:: BRANO SCELTO ::
....................

Cuore

Lo studio clinico, condotto in Giappone, è il primo al mondo e ha utilizzato cellule staminali pluripotenti indotte ottenute in laboratorio e trapiantate sul cuore del paziente.

Un cuore che non riceva il corretto apporto di ossigeno è destinato a morire. I tessuti si atrofizzano e non riescono più svolgere la loro funzione mandando il paziente incontro al rischio di infarto del miocardio. Si parla allora di cardiopatia ischemica, una delle prime ragioni di mortalità al mondo. Infatti, la causa di questa situazione è l’aterosclerosi che concorre all’ostruzione delle coronarie e aumenta il rischio di infarto e di angina pectoris. Per contrastare questa realtà nosologica i ricercatori hanno puntato all’utilizzo di cellule staminali e un team di ricerca guidato dal prof. Yoshiki Sawa, del Dipartimento di Chirurgia Cardiovascolare dell’Università di Osaka, è così riuscito a eseguire il primo trapianto di cellule muscolari cardiache al mondo.

Tali cellule sono state ottenute da cellule staminali pluripotenti indotte (iPSC) del paziente stesso, sono state coltivate in laboratorio e, per la prima volta, sono state trapiantate, al posto di un nuovo organo, sul paziente. Si perché quando l’angioplastica o il bypass non siano più sufficienti, gli individui affetti da cardiopatia ischemica sono costretti a sottoporsi a un trapianto di cuore. Il prof. Sawa, che ha alle spalle una lunga esperienza in fatto di trapianti cardiaci e ha una grossa esperienza nel settore della terapia genica e della medicina rigenerativa, ha studiato la possibilità di prelevare cellule della pelle e del sangue per riportale ad uno stato embrionale pluripotente. È così che ha ottenuto le iPSC del paziente stesso. Tali cellule sono state poi indotte a differenziarsi in cellule cardiache da somministrare al cuore malato, sperando di vederle crescere e rimpiazzare quelle non più funzionanti per risparmiare così al paziente un intervento invasivo come il trapianto che, nei soggetti particolarmente debilitati, non è privo di rischi.

Ma come si è svolta nel dettaglio l’operazione condotta da Sawa e dai suoi colleghi? Le cellule da trapiantare sono stare fatte crescere in coltura su speciali foglietti degradabili larghi poco più di 4-5 centimetri e dello spessore di 0,1 millimetri. A questo punto i foglietti sono stati posizionati direttamente sulla superficie del cuore danneggiata e, una volta che le cellule saranno cresciute e avranno iniziato a produrre le proteine necessarie per la rigenerazione dei vasi sanguigni e il miglioramento della funzionalità cardiaca, il cuore stesso del paziente ricomincerà a funzionare adeguatamente.

....................

:: DATI FORNITI ::
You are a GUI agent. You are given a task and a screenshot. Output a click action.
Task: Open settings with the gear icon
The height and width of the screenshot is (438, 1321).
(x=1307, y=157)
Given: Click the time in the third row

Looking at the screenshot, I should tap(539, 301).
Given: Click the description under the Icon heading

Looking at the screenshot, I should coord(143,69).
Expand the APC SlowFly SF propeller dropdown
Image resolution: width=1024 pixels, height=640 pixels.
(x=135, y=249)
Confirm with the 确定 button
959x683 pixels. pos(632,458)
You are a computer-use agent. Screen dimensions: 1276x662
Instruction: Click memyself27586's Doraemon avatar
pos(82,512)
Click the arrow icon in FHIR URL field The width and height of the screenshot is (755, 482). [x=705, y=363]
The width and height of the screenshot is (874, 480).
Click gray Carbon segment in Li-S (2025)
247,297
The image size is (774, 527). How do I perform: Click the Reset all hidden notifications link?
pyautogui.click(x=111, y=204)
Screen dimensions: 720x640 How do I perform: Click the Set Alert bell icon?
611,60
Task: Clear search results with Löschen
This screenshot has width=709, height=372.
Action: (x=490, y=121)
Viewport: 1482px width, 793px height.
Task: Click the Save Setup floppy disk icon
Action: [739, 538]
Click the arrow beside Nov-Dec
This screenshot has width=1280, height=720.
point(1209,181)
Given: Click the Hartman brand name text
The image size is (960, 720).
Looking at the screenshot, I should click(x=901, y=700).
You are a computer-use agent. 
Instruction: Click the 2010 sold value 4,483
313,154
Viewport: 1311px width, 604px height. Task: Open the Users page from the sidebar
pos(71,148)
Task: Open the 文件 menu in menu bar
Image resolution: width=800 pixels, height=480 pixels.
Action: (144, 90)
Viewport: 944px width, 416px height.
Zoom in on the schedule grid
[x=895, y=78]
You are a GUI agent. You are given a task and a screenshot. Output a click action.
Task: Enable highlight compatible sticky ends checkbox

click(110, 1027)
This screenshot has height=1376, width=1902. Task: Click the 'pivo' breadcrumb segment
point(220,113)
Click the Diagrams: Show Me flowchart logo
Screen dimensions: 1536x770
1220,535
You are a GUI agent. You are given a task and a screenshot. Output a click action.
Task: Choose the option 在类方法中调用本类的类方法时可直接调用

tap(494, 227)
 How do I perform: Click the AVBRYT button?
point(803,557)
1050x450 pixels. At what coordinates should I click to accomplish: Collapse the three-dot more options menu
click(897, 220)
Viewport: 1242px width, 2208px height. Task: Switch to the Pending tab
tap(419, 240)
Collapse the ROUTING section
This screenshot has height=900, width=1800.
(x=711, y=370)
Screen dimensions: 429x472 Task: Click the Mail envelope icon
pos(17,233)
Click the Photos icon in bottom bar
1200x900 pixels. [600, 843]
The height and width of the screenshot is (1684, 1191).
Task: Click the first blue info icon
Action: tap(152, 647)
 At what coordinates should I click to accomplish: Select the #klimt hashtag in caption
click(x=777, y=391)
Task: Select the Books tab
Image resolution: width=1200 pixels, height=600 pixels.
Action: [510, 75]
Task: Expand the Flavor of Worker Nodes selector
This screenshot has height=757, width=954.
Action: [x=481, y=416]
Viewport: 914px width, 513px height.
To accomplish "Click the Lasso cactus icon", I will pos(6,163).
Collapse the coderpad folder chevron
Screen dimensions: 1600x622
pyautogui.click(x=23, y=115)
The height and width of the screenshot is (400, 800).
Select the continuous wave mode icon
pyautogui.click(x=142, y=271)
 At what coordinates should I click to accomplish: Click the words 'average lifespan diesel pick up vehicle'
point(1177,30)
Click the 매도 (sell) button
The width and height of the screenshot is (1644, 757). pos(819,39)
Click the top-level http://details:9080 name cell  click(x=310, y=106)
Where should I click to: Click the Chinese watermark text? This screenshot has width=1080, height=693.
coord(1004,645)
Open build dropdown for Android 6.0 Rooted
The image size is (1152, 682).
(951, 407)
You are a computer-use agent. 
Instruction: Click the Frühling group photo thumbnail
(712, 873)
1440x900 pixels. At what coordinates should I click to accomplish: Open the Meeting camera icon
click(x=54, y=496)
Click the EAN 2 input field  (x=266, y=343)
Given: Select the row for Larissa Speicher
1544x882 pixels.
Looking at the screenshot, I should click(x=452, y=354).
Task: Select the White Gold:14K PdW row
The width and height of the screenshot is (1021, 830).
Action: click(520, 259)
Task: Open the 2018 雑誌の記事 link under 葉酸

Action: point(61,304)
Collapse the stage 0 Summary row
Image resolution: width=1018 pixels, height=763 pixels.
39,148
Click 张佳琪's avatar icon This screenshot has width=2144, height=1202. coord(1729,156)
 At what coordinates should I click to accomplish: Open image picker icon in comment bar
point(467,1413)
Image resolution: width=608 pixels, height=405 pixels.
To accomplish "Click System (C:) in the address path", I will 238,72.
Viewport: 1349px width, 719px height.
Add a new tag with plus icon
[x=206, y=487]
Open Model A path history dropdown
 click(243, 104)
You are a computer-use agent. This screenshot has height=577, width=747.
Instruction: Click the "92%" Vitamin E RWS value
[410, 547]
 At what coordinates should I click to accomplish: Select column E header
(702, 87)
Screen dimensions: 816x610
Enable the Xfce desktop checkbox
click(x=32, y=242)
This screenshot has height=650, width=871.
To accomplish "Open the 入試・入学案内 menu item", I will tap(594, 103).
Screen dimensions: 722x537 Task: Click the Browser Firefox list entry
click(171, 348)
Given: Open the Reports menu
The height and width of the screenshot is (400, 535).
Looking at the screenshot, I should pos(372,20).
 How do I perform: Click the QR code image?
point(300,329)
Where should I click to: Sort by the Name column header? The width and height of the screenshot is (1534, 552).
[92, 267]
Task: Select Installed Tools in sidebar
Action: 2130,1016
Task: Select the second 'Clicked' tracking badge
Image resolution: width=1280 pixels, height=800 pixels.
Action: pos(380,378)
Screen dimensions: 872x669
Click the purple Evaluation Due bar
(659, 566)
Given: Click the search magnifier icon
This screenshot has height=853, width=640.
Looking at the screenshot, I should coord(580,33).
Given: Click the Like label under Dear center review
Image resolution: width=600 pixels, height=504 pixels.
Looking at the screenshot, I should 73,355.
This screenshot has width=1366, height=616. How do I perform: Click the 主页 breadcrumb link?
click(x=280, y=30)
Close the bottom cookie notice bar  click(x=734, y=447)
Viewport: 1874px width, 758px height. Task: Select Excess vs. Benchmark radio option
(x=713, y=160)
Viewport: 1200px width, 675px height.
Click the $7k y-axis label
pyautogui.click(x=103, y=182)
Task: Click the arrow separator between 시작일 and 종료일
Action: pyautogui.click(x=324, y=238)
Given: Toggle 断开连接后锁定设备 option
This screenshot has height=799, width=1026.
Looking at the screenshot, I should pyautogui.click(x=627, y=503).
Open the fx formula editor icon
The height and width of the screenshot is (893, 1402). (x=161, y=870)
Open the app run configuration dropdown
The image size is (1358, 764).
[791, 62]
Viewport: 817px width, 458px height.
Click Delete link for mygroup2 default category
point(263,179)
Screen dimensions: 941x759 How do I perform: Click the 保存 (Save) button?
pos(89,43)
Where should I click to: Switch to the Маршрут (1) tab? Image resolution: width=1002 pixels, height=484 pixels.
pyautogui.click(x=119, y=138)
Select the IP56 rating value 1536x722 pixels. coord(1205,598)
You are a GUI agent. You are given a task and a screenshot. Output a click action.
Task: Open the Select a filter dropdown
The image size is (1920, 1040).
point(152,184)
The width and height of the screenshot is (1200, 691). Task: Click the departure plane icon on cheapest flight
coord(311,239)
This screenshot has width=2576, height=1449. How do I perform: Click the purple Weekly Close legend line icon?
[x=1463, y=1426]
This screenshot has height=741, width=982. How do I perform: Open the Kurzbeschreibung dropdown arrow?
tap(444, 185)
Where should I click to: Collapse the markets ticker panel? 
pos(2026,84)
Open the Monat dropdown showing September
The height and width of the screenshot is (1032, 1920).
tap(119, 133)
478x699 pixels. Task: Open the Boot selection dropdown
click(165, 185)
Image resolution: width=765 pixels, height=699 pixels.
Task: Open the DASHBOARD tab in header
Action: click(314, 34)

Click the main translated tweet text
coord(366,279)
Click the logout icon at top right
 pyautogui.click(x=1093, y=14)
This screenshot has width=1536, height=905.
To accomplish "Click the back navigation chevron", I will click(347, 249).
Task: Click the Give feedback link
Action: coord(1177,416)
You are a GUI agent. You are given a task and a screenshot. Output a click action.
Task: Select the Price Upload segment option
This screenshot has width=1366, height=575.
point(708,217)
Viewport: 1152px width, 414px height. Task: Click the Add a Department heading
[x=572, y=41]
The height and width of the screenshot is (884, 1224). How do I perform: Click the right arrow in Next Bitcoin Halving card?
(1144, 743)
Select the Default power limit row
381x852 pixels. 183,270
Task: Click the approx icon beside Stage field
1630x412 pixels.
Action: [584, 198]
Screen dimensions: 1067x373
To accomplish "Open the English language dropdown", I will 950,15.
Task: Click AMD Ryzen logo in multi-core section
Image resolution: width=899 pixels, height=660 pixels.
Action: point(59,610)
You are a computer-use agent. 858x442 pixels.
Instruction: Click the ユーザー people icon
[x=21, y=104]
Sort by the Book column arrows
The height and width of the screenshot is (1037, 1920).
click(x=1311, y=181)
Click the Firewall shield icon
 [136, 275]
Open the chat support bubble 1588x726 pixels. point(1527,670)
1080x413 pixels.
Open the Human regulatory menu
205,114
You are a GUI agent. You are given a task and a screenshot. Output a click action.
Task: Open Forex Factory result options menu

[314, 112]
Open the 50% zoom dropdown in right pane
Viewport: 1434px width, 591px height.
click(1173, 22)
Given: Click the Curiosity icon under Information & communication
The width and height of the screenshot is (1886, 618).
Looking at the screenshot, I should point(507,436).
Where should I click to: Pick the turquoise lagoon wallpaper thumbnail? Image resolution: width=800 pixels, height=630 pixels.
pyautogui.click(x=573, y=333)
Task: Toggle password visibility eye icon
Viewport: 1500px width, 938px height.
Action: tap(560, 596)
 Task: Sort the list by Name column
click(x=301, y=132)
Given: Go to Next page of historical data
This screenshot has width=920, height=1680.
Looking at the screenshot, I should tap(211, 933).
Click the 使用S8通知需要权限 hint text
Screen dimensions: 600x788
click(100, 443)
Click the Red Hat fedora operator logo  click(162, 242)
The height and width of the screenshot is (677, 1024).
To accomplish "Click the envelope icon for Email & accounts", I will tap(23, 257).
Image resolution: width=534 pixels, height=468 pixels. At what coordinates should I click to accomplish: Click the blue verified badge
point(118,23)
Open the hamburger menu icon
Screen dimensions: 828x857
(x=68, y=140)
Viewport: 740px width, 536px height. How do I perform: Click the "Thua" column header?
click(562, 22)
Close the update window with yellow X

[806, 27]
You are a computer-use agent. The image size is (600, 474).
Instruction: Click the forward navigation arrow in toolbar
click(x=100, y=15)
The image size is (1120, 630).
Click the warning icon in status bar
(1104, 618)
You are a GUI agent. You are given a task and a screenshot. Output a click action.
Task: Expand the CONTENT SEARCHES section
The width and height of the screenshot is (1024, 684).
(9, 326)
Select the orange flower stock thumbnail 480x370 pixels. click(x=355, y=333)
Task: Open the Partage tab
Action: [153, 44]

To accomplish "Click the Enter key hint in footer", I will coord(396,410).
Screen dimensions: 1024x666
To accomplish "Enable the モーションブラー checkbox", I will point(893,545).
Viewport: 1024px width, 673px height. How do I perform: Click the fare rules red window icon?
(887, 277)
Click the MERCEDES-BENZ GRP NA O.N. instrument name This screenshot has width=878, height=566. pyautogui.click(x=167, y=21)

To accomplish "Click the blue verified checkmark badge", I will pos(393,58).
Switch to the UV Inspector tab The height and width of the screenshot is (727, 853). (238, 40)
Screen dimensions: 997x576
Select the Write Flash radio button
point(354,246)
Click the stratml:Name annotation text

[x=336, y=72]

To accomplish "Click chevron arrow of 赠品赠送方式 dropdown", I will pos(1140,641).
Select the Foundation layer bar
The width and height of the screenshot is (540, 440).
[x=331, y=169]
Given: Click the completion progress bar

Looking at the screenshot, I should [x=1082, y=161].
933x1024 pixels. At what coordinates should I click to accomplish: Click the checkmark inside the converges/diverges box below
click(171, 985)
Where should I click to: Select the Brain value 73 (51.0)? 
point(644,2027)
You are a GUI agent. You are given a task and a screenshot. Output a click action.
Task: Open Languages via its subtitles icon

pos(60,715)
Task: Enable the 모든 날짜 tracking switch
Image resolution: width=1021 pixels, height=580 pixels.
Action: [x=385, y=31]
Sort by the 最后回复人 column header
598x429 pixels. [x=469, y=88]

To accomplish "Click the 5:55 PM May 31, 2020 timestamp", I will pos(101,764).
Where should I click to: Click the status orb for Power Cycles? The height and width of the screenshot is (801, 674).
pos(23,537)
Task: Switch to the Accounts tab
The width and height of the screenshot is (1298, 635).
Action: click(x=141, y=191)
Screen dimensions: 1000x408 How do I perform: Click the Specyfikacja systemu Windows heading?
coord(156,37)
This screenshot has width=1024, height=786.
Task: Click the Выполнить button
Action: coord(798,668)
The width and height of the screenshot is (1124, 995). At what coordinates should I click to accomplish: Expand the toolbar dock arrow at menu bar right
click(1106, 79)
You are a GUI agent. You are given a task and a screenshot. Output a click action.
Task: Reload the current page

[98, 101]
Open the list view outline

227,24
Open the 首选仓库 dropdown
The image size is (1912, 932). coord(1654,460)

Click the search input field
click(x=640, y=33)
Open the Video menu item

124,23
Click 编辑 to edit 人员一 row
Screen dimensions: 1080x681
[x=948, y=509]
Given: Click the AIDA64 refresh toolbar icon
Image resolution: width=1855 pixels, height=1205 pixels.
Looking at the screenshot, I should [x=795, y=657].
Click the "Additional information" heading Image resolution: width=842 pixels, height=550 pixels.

....................

:: ESERCIZI DA SVOLGERE ::
- A) Secondo il brano, perché le cellule cardiache ottenute dalle iPSC vengono somministrate al cuore malato anziché ricorrere al trapianto di cuore? Rispondi in una, due o tre frasi.
- B) Rispondi per favore a queste domande sul brano, segnando le risposte allo stesso modo:
(i) A quale dipartimento e università appartiene il prof. Yoshiki Sawa?
(ii) Da quali cellule Sawa ha studiato la possibilità di ottenere, riportandole a uno stato embrionale pluripotente, le iPSC del paziente?
(iii) Che spessore hanno i foglietti degradabili su cui sono state coltivate le cellule?
I record non hanno alcun legame con il brano.

:: ESITI PER ESERCIZIO ::
- A) Si spera che queste cellule crescano e sostituiscano quelle non più funzionanti. Così si risparmia al paziente un intervento invasivo come il trapianto, che nei soggetti particolarmente debilitati non è privo di rischi.

- B)
(i) Al Dipartimento di Chirurgia Cardiovascolare dell'Università di Osaka.
(ii) Da cellule della pelle e del sangue.
(iii) 0,1 millimetri.